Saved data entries
:::::
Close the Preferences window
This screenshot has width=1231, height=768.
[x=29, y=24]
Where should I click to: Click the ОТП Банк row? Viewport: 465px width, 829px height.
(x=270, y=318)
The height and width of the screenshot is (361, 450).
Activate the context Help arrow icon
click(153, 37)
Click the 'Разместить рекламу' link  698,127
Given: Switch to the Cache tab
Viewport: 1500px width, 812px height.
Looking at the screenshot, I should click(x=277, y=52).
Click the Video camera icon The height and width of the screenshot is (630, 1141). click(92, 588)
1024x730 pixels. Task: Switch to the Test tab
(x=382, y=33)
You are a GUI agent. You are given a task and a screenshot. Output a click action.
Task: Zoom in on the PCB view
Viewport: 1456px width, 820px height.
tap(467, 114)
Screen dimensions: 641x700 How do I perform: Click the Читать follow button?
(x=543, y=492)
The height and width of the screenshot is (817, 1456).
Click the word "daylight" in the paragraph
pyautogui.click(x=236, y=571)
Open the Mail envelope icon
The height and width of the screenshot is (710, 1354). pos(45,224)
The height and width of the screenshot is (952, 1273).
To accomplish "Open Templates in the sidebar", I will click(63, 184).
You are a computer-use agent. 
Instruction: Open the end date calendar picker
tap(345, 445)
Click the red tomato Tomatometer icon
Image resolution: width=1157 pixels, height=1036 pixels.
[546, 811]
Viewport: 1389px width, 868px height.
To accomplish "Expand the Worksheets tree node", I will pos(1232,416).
:::::
## ASSIGNMENT
Only the lines from the first line of the records through the one containing "You are a computer-use agent." should be reproduced, exactly, with both of them included.

## ANSWER BOX
Close the Preferences window
This screenshot has width=1231, height=768.
[x=29, y=24]
Where should I click to: Click the ОТП Банк row? Viewport: 465px width, 829px height.
(x=270, y=318)
The height and width of the screenshot is (361, 450).
Activate the context Help arrow icon
click(153, 37)
Click the 'Разместить рекламу' link  698,127
Given: Switch to the Cache tab
Viewport: 1500px width, 812px height.
Looking at the screenshot, I should click(x=277, y=52).
Click the Video camera icon The height and width of the screenshot is (630, 1141). click(92, 588)
1024x730 pixels. Task: Switch to the Test tab
(x=382, y=33)
You are a GUI agent. You are given a task and a screenshot. Output a click action.
Task: Zoom in on the PCB view
Viewport: 1456px width, 820px height.
tap(467, 114)
Screen dimensions: 641x700 How do I perform: Click the Читать follow button?
(x=543, y=492)
The height and width of the screenshot is (817, 1456).
Click the word "daylight" in the paragraph
pyautogui.click(x=236, y=571)
Open the Mail envelope icon
The height and width of the screenshot is (710, 1354). pos(45,224)
The height and width of the screenshot is (952, 1273).
To accomplish "Open Templates in the sidebar", I will click(63, 184).
You are a computer-use agent. 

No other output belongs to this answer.